Thursday, April 12, 2012

Having a LAFA

Language Variation around the world is the topic that I'm doing with my A2 (ENGA3) students at the moment, so this piece by Afua Hirsch in The Guardian from earlier in the week* is really timely.

In the article, Hirsch looks at the use of Ghanaian English and debates around it, particularly at the ways in which it is pronounced. She outlines the debate early on in the piece:

On one side of the fence are the old-school Ghanaians who were taught throughout their education to mimic received pronunciation – or BBC English, as it is popularly known – with varying degrees of success. On the other side, a backlash is growing against the old mentality of equating a British accent with prestige. Now the practice has a new acronym, LAFA, or "locally acquired foreign accent", and attracts derision rather than praise.

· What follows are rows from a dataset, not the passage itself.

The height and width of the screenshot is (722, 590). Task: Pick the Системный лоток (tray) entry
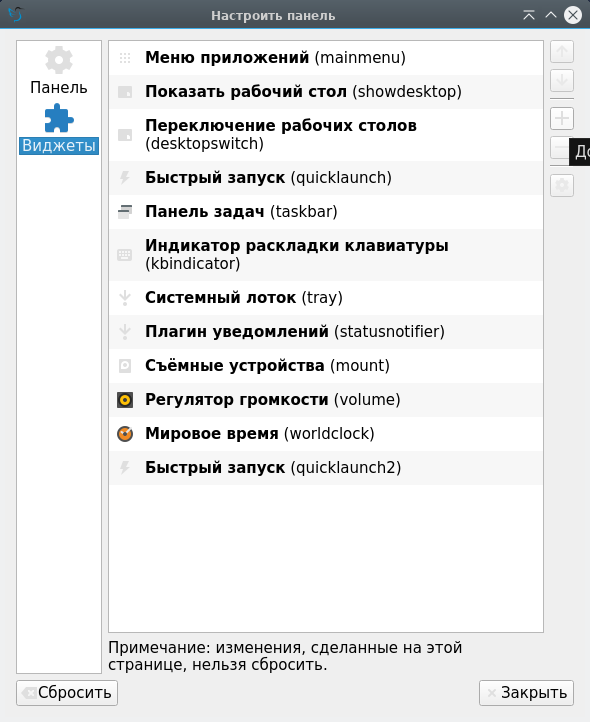pos(326,298)
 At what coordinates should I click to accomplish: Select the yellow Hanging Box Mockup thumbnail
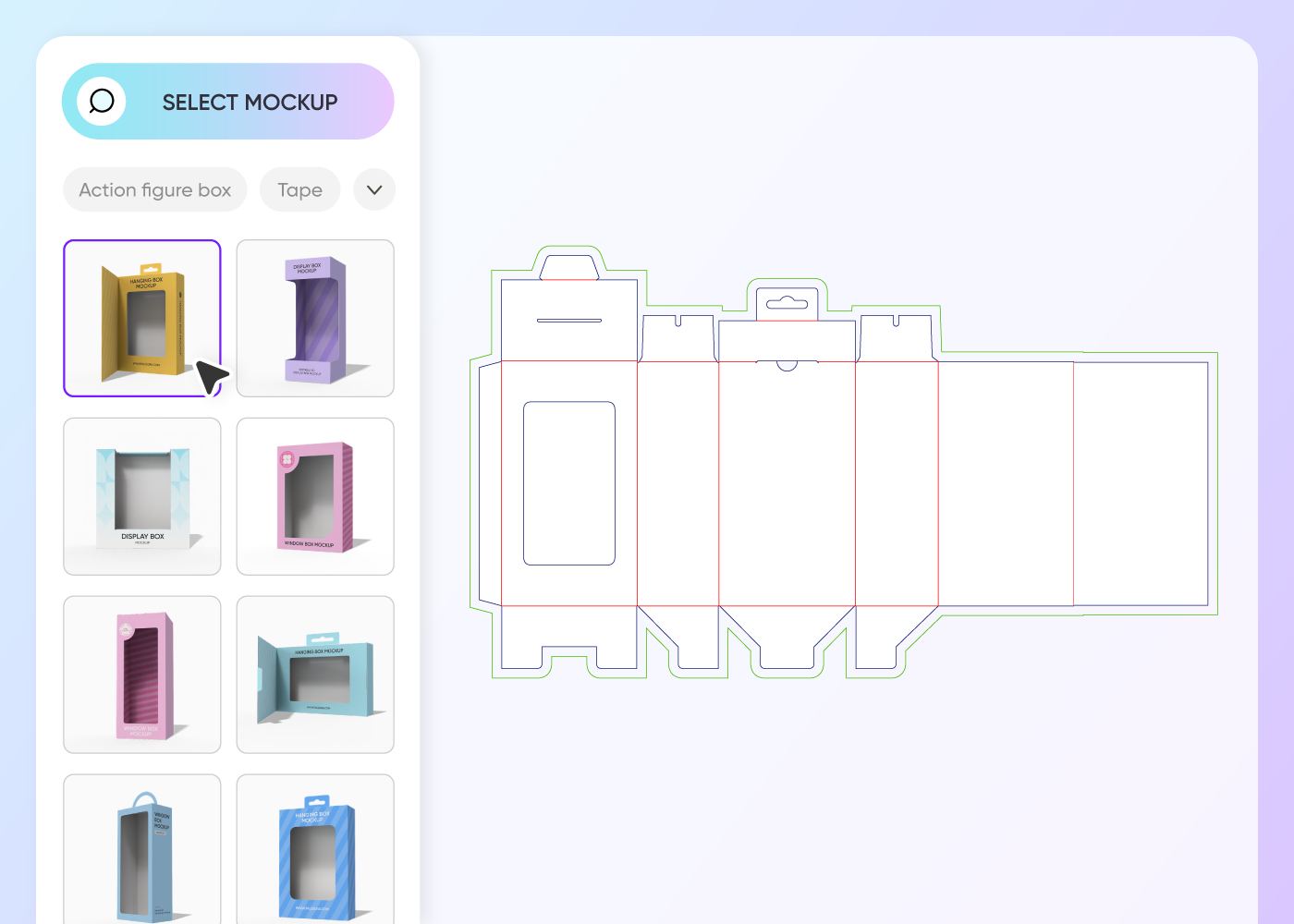pyautogui.click(x=141, y=318)
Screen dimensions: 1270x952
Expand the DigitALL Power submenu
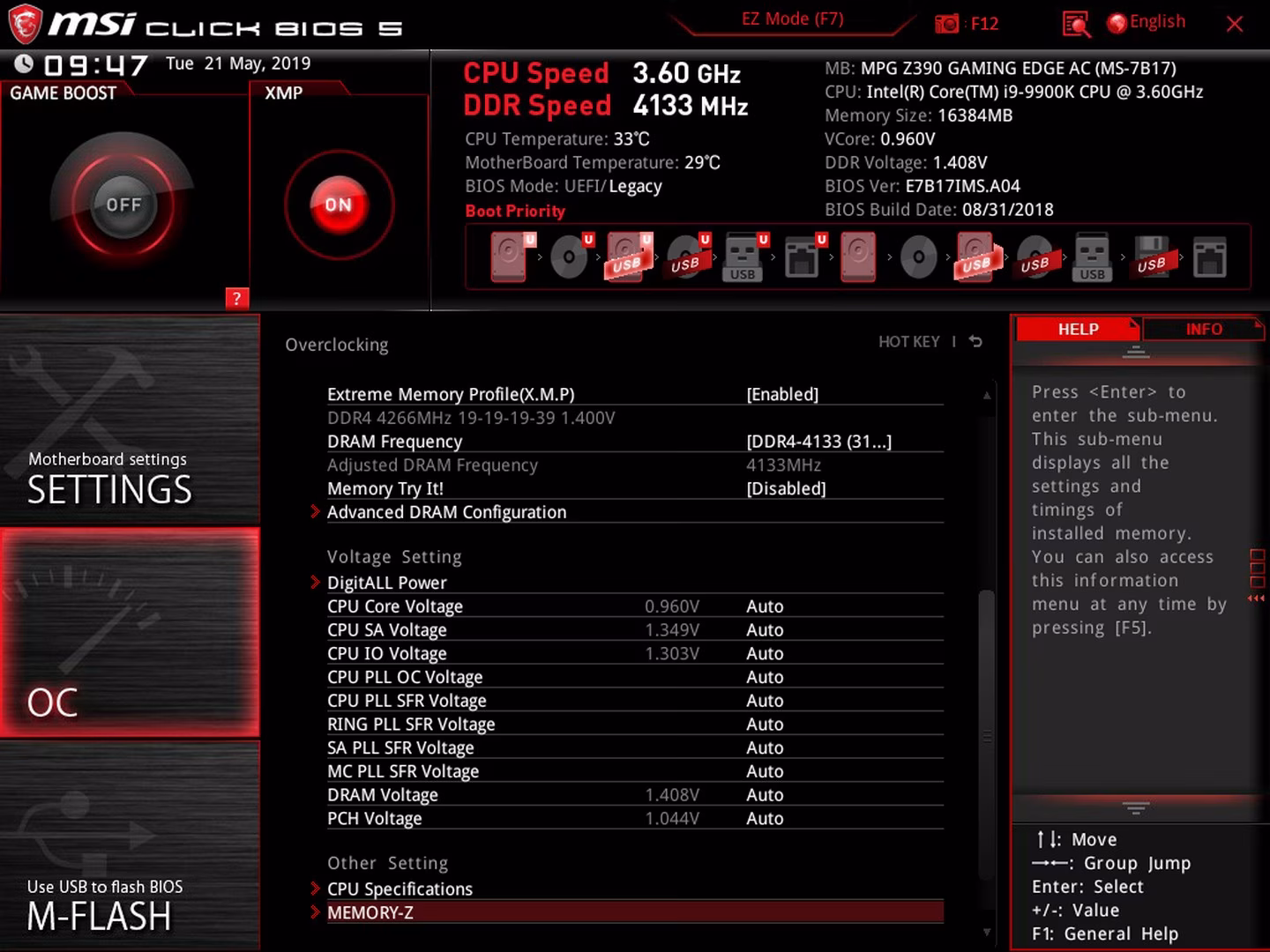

Conveniently for A level students, this is another very neat example of a language discourse or debate around a variety of English, so it's good territory for an ENGA3 paper. And while for many of my current students in Essex, Ghanaian English may seem a long way away, for my old SFX students in south London it was a lot more common. Even if you're not overly familiar with this particular variety of English and can't really tell your Nigerian pidgins from your Jamaican Creoles, the same bigger arguments are at play here: the same pushing and pulling between forces of change and forces of tradition.

Hirsch explains that part of the argument comes down to prestige:

...the idea that sounding "British" carries prestige also has a long history in Ghanaian society, manifesting itself in the country's struggle for independence in the 1940s and 50s, when an ideological difference emerged between an Oxbridge-educated Ghanaian elite and more radical, left-leaning leaders.
As with regional varieties and many other national varieties, the way you say something isn't always treated neutrally. While the sounds themselves don't really mean anything beyond the words they convey, they often signal much more - class, background, outlook and upbringing - so the arguments around how Ghanaian English is pronounced tap into all of these concerns.

 For Question 2 on the ENGA3 paper, the emphasis tends to be more to do with features of language rather than attitudes towards its use (although there is crossover) so this site, linked to in the article, gives an interesting (and bizarre) range of examples of Ghanaian English phrases for you to analyse.


(*thanks to @JaneSetter (blog here) for the link)

Updated on Monday 16th April to add:
This Pakistani-based newspaper website also refers to the Afua Hirsch article and adds its own local dimension to the argument. Definitely worth a read if you're working on World Englishes at the moment.